Guinée: Un verdict historique

Dadis Camara
31 Juillet 2024

Le verdict, tant attendu du procès du massacre du 28 septembre 2009, au stade de Conakry en Guinée, est tombé hier mercredi 31 juillet 2024. Les 11 accusés, dont l'ancien président, Moussa Dadis Camara, sont désormais situés sur leur sort, dans ce jugement qui a retenu l'attention des Guinéens pendant deux ans.

Le tribunal criminel de Dixinn a reconnu coupable et condamné, à 20 ans de prison ferme, l'ex-chef de l'Etat guinéen, pour des faits de crimes contre l'humanité responsabilité de supérieur hiérarchique. Six autres accusés ont été également condamnés, entre autres, pour crimes contre l'humanité par meurtres, assassinats, torture, séquestration, viols et responsabilité de chef militaire.

Il s'agit notamment de Moussa Tiegboro Camara, ancien patron de l'anti-drogue qui a écopé de 20 ans de prison, Marcel Guilavogui de 18 ans, le gendarme Blaise Goumou de 15 ans, Toumba Diakité, ancien aide de camp de Dadis Camara et Paul Mansa Guilavogui de 10 ans, Mamadou Aliou Kéita de 11 ans et l'introuvable fugitif, le colonel Claude Pivi.

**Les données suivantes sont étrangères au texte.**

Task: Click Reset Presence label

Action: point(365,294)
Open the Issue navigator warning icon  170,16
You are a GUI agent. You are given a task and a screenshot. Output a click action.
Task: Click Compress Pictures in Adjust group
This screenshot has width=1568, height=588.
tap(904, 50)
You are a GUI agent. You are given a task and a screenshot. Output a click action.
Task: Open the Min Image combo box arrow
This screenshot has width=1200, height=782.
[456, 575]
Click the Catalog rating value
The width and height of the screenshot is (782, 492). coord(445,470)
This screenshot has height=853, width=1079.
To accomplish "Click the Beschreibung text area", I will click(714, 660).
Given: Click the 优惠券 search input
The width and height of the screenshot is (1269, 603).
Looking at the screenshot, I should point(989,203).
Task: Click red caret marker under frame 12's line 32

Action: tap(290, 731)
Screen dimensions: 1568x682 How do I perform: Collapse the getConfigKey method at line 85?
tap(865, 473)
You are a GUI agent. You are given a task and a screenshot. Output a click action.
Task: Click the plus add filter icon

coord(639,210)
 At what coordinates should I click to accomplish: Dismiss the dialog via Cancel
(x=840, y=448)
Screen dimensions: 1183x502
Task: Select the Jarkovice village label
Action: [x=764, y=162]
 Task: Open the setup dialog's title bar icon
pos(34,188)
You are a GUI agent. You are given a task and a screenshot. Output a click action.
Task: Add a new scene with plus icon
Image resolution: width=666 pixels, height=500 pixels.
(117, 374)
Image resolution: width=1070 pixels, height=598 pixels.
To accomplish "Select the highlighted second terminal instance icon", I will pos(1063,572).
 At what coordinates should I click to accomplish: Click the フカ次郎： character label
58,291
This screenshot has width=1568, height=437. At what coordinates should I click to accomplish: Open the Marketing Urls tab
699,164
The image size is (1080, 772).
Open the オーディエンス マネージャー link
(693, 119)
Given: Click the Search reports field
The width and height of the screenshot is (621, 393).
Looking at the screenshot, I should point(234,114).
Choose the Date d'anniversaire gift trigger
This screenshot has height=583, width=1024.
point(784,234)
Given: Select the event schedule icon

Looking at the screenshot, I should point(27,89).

Ce gradé prend la plus lourde peine, à savoir la réclusion criminelle à perpétuité avec 25 ans de sûreté et un mandat d'arrêt décerné contre lui. Quatre accusés, plus chanceux, se sont tirés d'affaire. L'ex-ministre de la Santé, Dr Abdoulaye Chérif Diaby, Cécé Raphaël Haba, Ibrahima Camara dit Kalonzo, Alpha Amadou Baldé déclarés non coupables de crimes contre l'humanité au bénéfice du doute ou pour insuffisance de preuves.

De toute évidence, Dadis Camara et les autres condamnés, qui peuvent faire appel, n'accepteront pas ce verdict, aucun d'entre eux n'ayant reconnu les faits évoqués. Mais encore faut-il qu'un procès en appel vienne les disculper. Ce qui n'est pas gagné d'avance. Rattrapés par leur passé, l'ancien chef de l'Etat et ses co-condamnés payent d'une manière ou d'une autre, la répression sanglante de la manifestation pacifique de l'opposition au stade de Conakry, le 28 septembre 2009, quand il dirigeait la Guinée d'une main de fer.

Ce jour-là, selon un rapport de l'ONU, plus de 150 personnes ont été tuées par balle ou à l'arme blanche, et au moins une centaine de femmes ont été violées, par des militaires de la garde présidentielle et des civils proches de la junte de l'époque, le Conseil national pour la démocratie et le développement (CNDD). On comprend pourquoi ce verdict constitue un soulagement et un moment de vérité pour les victimes et leurs familles, qui espéraient de tout coeur que les responsabilités soient situées dans cette ténébreuse affaire.

Au-delà de la satisfaction morale, c'est l'aboutissement heureux d'une bataille pour la justice menée pendant 15 ans, par la Fédération internationale pour les droits humains (FIDH), l'Organisation guinéenne de défense des droits de l'homme et du citoyen (OGDH) et l'Association des victimes, parents et amis du 28 septembre 2009 (AVIPA).

Peu importe la durée de la nuit, le soleil finit par apparaitre, dit l'adage. La persévérance de tous ceux qui réclamaient justice a porté fruit. On est bien loin des moments, où le découragement avait gagné les esprits. La machine judiciaire, de par sa lenteur peut faire sombrer dans le désespoir et la dépression, mais elle parvient dans la plupart des cas à ses fins.

Certains Guinéens étaient convaincus, que rien ne pouvait inquiéter les auteurs du massacre du 28 septembre 2009. A plus forte raison, voir comparaitre le principal responsable, Moussa Dadis Camara, qui pensait pouvoir se tirer à bon compte en se soumettant à la justice de son pays. Malheureusement pour lui, les faits ont été très têtus.

Ce procès, qui a captivé l'attention des Guinéens pendant de longs mois, avec par moments des rebondissements, est tout aussi historique que son verdict. Sa tenue effective, grâce à la lutte des défenseurs des droits de l'homme et à la bonne volonté de l'actuel chef de l'Etat, Mamadi Doumbuya, sonne comme un signal fort dans la lutte contre l'impunité, dans un pays où les forces de sécurité étaient quasi intouchables jusque-là.